═════ PROVIDED MATERIAL
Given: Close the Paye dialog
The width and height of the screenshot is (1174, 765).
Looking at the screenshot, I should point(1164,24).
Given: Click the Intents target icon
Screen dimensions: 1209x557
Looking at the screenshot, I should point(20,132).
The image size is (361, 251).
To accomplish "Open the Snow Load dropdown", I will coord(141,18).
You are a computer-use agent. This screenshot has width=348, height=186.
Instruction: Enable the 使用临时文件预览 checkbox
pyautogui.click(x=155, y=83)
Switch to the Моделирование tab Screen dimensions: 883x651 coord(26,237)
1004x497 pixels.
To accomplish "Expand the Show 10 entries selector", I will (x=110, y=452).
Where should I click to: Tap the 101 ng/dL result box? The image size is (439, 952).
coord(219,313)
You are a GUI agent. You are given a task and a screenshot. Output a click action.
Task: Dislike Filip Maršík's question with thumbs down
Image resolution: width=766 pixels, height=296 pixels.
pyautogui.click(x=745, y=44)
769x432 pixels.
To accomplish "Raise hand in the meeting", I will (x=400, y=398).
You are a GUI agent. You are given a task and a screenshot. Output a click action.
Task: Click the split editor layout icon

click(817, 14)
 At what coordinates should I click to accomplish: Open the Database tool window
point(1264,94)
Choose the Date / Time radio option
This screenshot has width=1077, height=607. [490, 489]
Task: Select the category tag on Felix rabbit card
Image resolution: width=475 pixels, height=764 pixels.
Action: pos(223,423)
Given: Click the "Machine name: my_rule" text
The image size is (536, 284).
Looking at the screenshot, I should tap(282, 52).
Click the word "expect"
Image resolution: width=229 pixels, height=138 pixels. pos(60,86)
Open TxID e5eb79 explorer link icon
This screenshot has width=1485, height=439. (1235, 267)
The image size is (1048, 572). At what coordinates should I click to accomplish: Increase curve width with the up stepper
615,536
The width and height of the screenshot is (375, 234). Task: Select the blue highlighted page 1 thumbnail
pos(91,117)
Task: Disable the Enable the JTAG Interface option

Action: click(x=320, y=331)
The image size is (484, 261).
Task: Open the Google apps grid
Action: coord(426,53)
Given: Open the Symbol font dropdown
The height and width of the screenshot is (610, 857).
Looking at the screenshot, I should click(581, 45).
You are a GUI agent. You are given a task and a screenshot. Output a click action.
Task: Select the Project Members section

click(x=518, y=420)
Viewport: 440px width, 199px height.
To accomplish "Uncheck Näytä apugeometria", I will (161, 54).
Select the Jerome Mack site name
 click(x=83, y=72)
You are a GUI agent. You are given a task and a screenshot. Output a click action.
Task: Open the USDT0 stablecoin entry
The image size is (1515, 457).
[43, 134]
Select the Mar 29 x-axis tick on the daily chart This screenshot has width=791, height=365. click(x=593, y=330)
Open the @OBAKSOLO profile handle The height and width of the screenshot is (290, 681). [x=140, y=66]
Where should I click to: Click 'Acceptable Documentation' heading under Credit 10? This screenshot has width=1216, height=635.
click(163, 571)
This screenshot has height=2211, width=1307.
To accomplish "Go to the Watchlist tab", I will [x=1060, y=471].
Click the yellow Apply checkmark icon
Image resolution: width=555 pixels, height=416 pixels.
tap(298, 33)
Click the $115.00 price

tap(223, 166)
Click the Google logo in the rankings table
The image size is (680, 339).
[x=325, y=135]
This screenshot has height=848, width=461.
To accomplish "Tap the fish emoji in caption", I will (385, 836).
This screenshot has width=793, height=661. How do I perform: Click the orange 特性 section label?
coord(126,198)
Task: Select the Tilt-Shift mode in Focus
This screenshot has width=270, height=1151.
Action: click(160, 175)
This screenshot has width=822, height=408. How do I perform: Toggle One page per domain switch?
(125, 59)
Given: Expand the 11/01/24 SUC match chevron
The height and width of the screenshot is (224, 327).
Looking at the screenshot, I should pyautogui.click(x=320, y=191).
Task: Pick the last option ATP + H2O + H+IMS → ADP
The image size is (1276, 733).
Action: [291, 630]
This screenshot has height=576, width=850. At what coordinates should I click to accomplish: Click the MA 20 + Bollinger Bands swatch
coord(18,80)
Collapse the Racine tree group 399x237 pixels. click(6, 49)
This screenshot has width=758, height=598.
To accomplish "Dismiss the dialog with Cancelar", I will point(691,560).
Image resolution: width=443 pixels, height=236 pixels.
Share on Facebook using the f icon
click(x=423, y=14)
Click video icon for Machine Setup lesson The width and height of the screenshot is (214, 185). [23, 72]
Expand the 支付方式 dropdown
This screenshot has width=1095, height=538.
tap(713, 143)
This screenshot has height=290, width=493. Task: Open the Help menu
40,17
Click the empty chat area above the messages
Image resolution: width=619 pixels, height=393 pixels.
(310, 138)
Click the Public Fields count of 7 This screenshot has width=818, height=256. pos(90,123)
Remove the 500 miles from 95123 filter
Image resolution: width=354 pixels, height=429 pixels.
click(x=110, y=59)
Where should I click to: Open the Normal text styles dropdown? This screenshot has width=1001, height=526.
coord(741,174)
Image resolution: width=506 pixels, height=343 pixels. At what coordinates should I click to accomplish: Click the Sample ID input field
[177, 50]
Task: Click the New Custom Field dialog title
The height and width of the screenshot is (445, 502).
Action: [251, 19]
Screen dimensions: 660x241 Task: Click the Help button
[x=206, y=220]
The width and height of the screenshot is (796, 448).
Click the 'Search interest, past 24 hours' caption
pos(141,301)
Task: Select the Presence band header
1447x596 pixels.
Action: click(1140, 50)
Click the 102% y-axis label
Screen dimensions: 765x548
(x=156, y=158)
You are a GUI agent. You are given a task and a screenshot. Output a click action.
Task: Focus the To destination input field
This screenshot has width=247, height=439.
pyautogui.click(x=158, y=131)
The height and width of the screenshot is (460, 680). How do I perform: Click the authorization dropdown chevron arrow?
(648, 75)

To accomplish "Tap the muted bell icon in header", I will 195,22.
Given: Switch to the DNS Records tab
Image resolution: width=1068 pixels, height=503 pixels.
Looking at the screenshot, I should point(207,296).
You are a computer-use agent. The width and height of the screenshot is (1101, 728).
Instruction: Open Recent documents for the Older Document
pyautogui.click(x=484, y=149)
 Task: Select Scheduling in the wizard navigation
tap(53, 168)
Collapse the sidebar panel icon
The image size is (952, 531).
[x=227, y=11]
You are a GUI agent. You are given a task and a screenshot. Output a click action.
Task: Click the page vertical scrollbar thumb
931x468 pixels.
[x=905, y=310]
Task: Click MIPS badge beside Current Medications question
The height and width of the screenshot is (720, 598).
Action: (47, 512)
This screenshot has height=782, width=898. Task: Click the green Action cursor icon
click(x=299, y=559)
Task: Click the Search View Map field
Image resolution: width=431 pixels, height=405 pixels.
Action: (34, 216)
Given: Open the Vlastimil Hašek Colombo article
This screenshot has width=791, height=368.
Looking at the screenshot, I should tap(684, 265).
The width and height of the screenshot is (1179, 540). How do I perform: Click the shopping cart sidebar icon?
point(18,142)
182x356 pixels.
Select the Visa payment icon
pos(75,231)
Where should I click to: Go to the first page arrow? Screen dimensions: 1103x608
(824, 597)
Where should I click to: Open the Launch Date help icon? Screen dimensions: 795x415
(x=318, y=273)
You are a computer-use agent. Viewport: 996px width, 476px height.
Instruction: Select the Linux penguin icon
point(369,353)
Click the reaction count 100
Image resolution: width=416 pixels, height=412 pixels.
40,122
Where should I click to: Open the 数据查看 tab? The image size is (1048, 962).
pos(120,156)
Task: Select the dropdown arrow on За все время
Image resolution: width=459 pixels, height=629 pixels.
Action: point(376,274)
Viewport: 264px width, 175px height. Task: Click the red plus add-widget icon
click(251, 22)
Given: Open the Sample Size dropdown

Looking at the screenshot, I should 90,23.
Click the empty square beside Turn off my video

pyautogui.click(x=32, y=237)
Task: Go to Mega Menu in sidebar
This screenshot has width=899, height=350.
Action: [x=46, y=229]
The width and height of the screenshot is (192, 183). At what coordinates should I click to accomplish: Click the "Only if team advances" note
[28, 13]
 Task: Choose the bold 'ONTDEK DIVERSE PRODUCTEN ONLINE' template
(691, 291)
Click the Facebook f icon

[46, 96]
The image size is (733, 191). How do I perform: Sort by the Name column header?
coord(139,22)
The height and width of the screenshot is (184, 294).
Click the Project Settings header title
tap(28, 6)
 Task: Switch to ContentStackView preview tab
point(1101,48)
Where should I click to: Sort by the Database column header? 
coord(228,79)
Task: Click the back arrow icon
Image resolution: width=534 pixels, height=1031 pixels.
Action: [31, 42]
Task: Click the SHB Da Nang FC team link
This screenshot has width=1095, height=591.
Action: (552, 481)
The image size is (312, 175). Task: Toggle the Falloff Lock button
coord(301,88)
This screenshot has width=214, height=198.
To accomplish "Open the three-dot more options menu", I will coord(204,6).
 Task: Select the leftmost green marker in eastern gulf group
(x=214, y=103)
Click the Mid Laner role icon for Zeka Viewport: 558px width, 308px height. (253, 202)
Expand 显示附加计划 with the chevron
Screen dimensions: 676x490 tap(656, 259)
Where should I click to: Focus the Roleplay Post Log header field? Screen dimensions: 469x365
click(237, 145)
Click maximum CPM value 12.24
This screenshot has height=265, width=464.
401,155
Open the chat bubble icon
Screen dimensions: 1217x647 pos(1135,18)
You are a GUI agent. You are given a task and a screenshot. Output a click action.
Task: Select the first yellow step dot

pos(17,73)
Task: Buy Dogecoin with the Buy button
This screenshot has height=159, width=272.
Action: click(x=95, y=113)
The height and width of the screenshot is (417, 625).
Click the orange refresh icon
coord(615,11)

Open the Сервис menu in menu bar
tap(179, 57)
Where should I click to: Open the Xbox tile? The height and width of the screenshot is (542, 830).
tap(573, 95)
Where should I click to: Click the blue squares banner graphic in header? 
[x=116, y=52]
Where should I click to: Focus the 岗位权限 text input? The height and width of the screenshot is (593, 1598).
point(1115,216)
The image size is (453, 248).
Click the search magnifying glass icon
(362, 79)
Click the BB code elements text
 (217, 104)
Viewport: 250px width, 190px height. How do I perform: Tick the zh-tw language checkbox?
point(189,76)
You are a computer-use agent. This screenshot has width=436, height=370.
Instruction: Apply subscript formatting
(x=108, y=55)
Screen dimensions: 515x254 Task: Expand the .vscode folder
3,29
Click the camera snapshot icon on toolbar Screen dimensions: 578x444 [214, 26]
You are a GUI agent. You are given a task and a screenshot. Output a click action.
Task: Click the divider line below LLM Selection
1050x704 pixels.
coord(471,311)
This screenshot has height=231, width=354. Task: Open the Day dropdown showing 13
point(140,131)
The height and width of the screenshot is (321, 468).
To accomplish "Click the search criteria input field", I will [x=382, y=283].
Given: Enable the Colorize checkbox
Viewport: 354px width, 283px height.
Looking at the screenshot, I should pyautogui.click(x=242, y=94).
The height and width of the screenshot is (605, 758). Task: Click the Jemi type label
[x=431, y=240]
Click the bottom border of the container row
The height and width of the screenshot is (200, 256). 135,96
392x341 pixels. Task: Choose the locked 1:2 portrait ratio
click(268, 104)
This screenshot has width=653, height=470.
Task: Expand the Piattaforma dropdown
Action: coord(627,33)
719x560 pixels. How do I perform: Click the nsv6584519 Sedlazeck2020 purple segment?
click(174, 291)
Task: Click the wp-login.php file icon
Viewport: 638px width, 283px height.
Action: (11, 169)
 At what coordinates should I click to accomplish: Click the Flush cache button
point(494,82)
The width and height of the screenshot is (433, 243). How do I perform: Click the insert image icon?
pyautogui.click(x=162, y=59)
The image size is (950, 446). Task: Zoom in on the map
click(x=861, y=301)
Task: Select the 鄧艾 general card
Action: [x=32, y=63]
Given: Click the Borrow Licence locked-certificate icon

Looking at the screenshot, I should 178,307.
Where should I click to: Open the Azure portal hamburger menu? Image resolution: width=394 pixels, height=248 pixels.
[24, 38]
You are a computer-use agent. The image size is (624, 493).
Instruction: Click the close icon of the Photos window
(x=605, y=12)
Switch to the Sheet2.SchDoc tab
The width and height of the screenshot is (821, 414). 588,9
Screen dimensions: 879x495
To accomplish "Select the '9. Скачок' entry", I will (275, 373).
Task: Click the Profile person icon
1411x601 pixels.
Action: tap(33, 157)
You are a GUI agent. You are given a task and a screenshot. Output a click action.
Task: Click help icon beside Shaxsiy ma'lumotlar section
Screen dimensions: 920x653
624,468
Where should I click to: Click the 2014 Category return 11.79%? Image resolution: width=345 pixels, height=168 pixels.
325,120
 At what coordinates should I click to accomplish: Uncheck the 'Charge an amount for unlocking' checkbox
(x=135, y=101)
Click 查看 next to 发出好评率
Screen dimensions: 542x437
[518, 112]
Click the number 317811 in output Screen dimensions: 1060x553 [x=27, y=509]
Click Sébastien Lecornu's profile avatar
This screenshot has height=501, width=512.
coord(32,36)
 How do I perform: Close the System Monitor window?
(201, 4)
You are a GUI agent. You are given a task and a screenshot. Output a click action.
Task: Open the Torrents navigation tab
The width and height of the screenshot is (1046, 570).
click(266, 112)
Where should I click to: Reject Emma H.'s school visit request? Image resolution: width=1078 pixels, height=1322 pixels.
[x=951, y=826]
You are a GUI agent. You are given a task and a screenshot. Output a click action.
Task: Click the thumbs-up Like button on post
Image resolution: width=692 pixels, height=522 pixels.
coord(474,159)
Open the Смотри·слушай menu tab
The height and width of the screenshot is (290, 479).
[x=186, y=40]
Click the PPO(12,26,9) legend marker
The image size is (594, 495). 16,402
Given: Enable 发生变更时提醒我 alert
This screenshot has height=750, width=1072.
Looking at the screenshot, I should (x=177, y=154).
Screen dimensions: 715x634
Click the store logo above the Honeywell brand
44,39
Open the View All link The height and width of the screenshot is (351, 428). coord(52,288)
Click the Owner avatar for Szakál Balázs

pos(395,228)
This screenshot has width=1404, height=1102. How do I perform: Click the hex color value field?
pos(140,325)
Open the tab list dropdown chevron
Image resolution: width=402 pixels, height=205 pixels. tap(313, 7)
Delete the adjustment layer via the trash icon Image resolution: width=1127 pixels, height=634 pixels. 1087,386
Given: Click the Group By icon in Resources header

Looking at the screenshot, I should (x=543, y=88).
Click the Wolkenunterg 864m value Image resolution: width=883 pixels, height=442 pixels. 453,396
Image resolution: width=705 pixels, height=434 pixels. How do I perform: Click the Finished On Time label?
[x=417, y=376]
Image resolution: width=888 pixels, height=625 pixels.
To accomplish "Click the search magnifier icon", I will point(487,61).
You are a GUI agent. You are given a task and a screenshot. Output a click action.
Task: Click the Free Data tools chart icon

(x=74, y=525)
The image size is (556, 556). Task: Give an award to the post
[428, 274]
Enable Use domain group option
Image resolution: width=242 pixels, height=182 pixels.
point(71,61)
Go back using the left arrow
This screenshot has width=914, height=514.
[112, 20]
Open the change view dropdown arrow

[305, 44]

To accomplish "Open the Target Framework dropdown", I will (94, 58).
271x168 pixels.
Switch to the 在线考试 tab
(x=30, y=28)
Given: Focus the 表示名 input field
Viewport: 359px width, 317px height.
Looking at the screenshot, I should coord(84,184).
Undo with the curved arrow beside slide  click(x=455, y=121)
══════════
| ABOUT THIS EXERCISE |
Where the string "question" appears in a line of the entries above, return that line.

| EXPECTED ANSWER |
Task: Dislike Filip Maršík's question with thumbs down
Task: Click MIPS badge beside Current Medications question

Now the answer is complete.